Which raises the whole question of sustainability, another big development issue.
The IDB is the main funder of the program, and almost all the money is in the form of loans, not grants. 
Every year the Bono 10,000 program runs, Honduras goes deeper in debt. The program, at current levels, is adding $100 million a year that, theoretically, will have to be repaid. (Theoretically because the government is effectively broke and its capacity to repay debts highly doubtful.)
The debt is fine if the program is going to bring healthier, better educated people and future economic gains. But that’s not likely without other big changes - less corruption and crime, half-decent roads, better schools. 
Then there’s the related dependence issue, which features in any development discussion. Is the Bono program helping families build bettrer futures? Or is it encouraging them to count on someone else to come along and give them some money?
There are no simple answers. It’s easy to warn against the risk of dependence when you’re in a developed country talking about aid theory. It’s harder when you’re looking at a population where 31 per cent of all kids under five are malnourished. Long-term solutions alone are going to come too late for them.
The Bono 10,000 program looks mostly like a useful stopgap measure, especially if its administration and equity are improved.
But Honduras needs a lot more profound structural changes - better schools, less corruption, a functioning justice system, adequate infrastructure if it’s not to be perpetually dependent on such short-term aid.

Wednesday, November 20, 2013

VLTs on ferries open door to new wave of gambling expansion

The B.C. government’s idea of putting VLTs on the ferries so people would lose money - on top of the soaring fares - looked at first like a distraction.
The government announced ferry service cuts at the same time. A few headlines about gambling might be preferable to an analysis of the damage done to coastal communities by the service cuts.
But there might be much more going on here.
There are 12,224 slots machines or VLTs in the province. (They are really the same thing.) They take an average $93,000 each from losing gamblers, or about $1.1 billion a year.
Put 80 on each of the five big ferries - the Spirits and Coastals - and at that rate the gambling machines would pull in $37 million a year, to be shared between BCLC, BC Ferries and any middlemen.
Of course, VLTs on ferries will take in a lot less. Casinos and ‘community gaming centres’ are open up to 24 hours a day. A ferry likely allows about 10 hours of gambling time. 
The government’s betting shops attract hardcore gamblers and some addicts, people who lose a lot. And they serve alcohol, which encourages people to make bad decisions and lose more.
Still, ferry VLTs could be a tidy revenue stream.
And the decision would set an important precedent in expanding VLT locations. If ferries are OK, what about BC Place? Resorts? Bars?
Remember, the Liberals ran in 2001 with a campaign promise to halt the expansion of gambling because it would hurt families, damage local economies and create a province of losers, in Gordon Campbell’s words.
There were 2,400 slots in the province then.
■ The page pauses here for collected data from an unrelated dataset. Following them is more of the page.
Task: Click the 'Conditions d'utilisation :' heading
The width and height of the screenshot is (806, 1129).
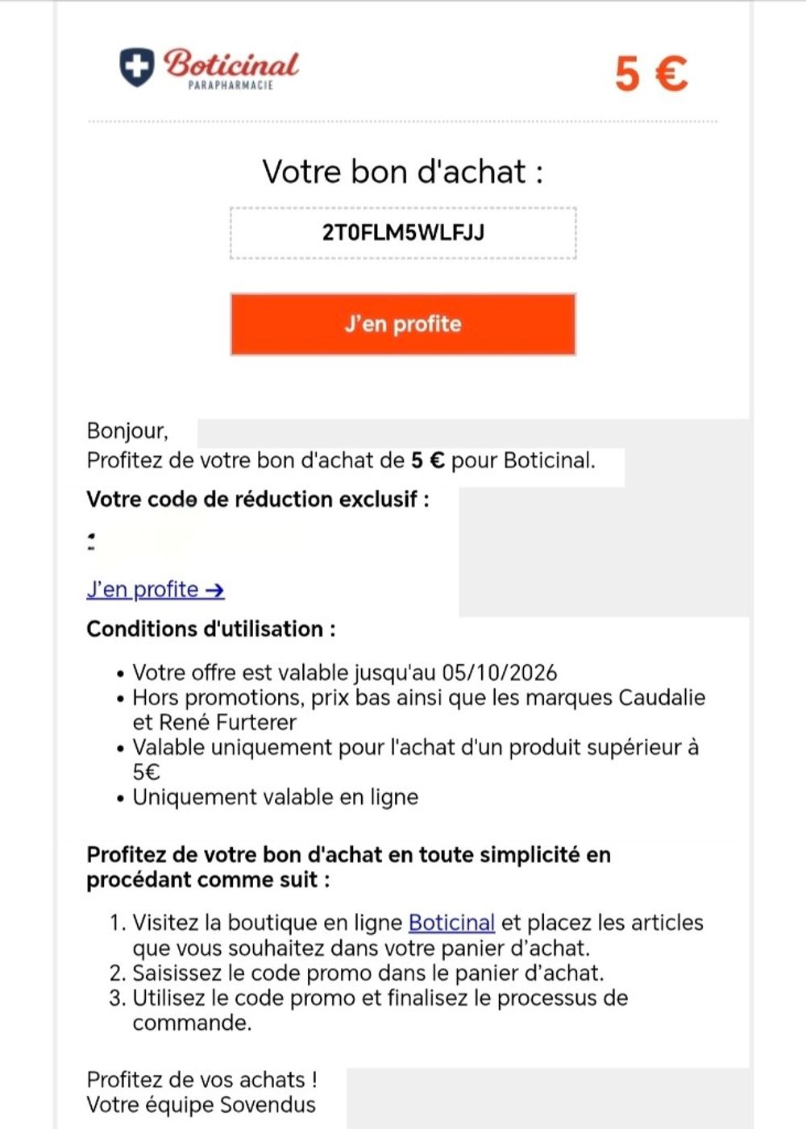Action: [x=211, y=629]
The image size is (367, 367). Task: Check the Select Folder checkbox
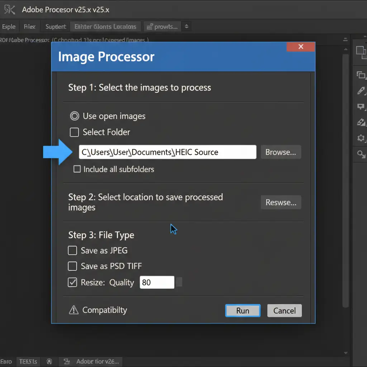(74, 132)
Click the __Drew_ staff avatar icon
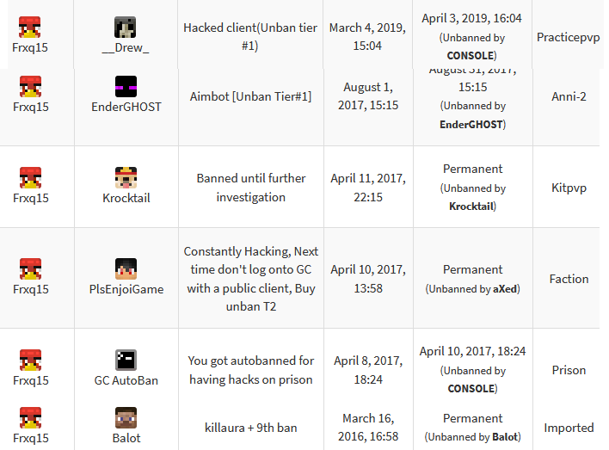The image size is (609, 450). [x=125, y=28]
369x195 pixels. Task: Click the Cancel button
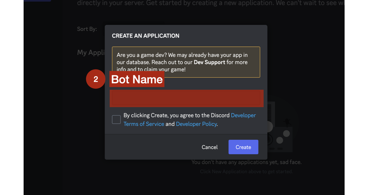209,147
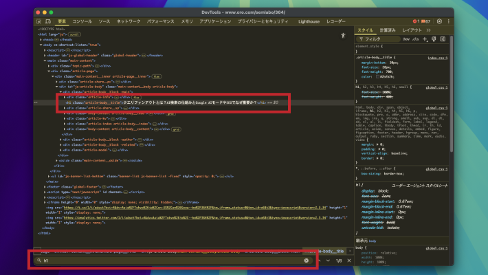This screenshot has width=488, height=275.
Task: Click the red error count indicator
Action: point(417,22)
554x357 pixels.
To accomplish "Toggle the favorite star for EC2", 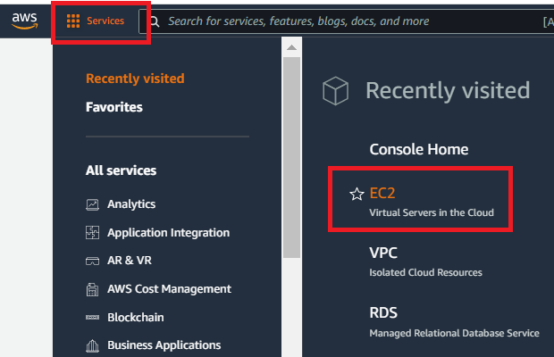I will [x=356, y=194].

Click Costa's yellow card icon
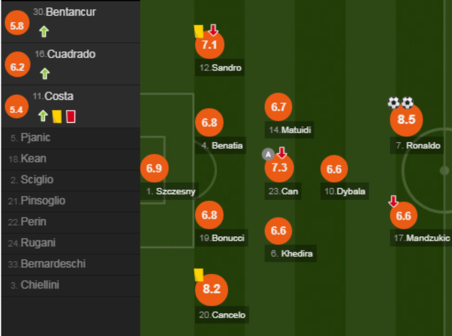click(57, 116)
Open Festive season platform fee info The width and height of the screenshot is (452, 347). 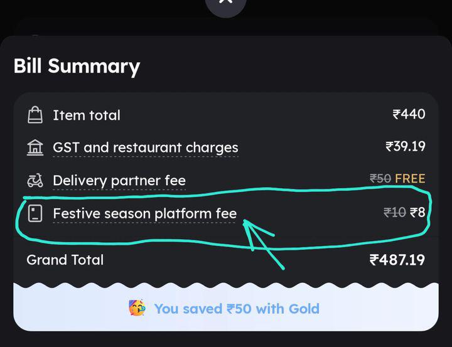coord(144,213)
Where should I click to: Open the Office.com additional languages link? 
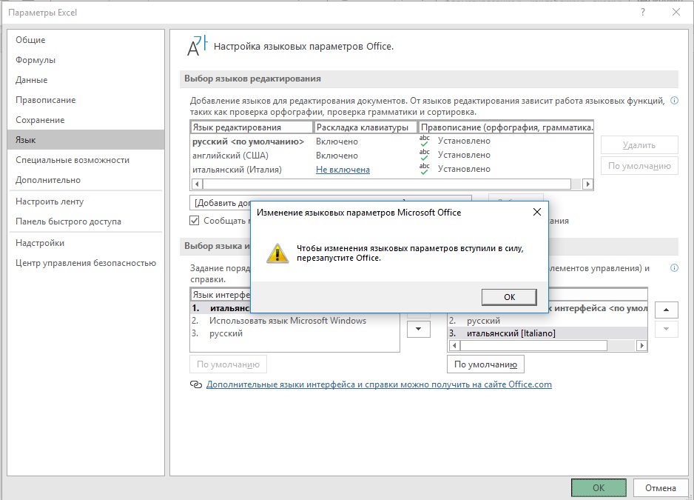[379, 384]
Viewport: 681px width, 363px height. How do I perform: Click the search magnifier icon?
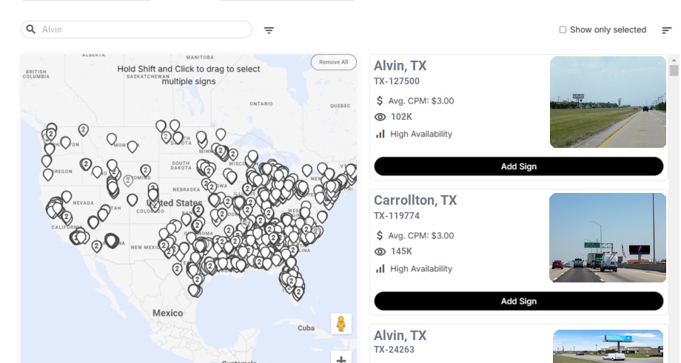click(x=31, y=30)
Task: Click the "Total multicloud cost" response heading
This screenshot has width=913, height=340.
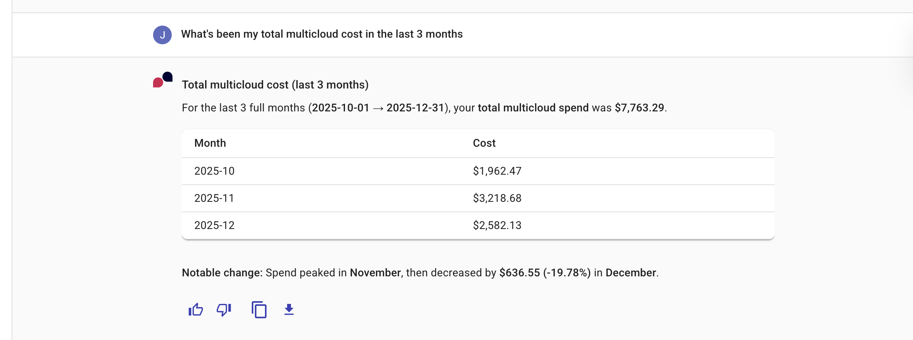Action: [275, 85]
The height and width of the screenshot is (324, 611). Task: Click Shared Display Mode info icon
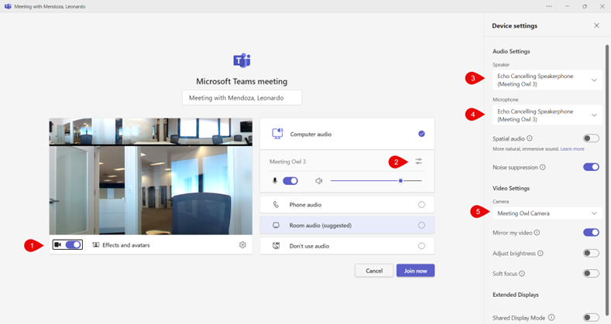pos(551,317)
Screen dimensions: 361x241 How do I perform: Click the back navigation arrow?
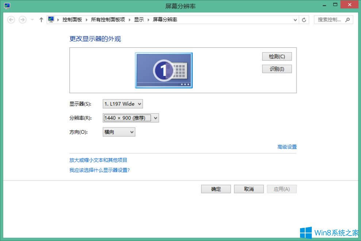pyautogui.click(x=11, y=20)
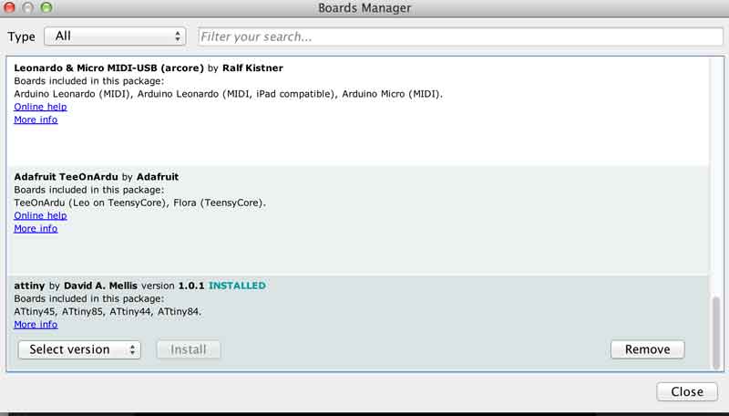Click the Type dropdown arrows icon
Screen dimensions: 729x416
(x=178, y=36)
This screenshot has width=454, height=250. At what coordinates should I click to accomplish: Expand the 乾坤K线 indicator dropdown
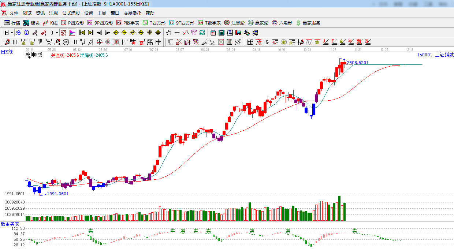(29, 58)
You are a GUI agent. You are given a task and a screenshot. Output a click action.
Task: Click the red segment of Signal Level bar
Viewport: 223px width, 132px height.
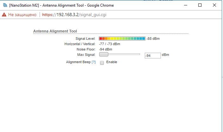click(101, 39)
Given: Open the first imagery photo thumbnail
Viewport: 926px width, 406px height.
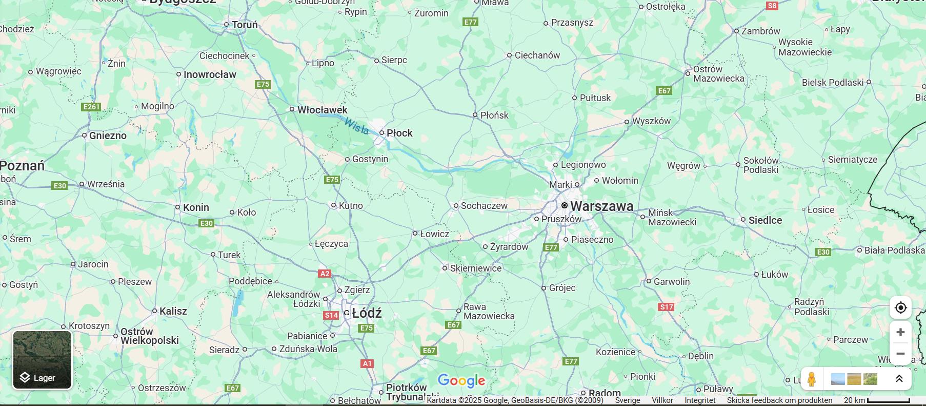Looking at the screenshot, I should pos(838,379).
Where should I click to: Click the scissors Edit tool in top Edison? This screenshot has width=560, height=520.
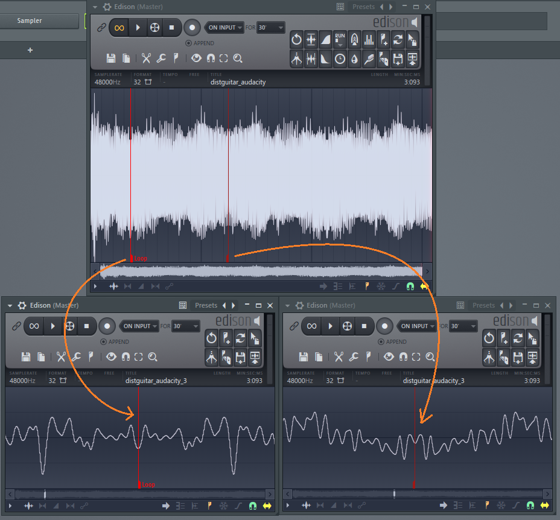[x=145, y=58]
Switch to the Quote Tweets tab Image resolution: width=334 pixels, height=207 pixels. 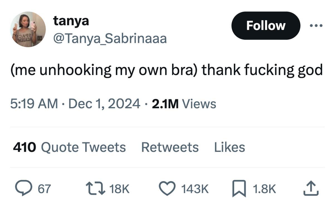(70, 147)
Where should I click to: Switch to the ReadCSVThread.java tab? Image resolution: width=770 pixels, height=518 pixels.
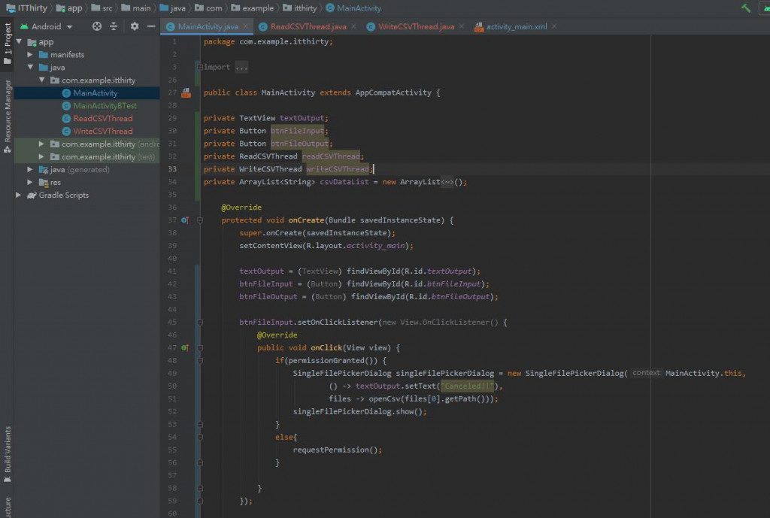[x=308, y=27]
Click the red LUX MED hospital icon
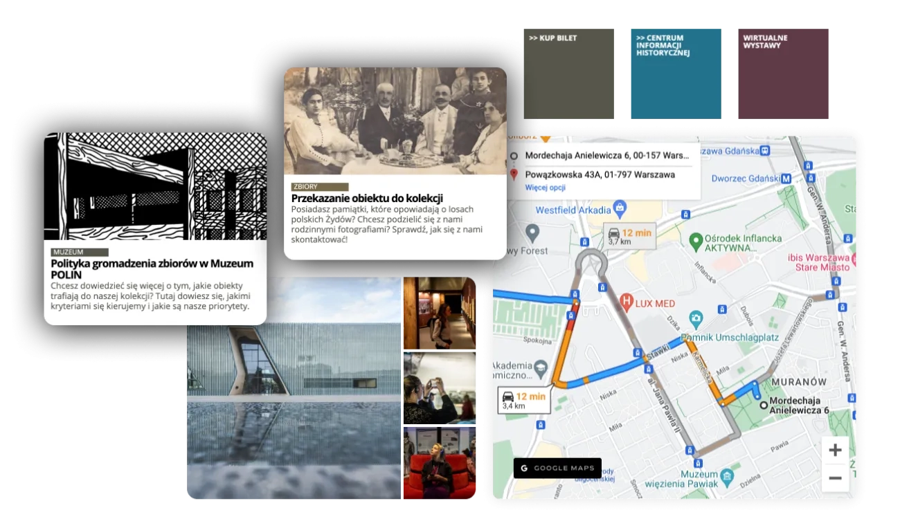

The government immediately set out to double the number, and then doubled it again to today’s 12,000-plus. The government’s share of gambling losses was about $565 million. Now it’s about $1.1 billion.
The government initially twisted itself in knots trying to deny gambling was being expanded, including a claim new slots would only be introduced in existing or already planned casinos.
But that wasn’t producing enough money from losers. So new casinos were opened and the government pushed ‘community gaming centres’ - bingo halls converted into mini-casinos. There are 19 of them now, with 2,500 VLTs.
There doesn’t seem to be room for expansion.
Maybe this isn’t just about ferries.
The government has claimed keeping VLTs in casinos and gaming centres ensured some controls on the negative effects - addiction, money-laundering, loan-sharking and social damage. 
But it’s apparently willing to abandon that principle to move VLTs onto ferries.
Which, given its record of broken promises on gambling, should leave citizens wondering where the money-sucking and addictive VLTs will show up next.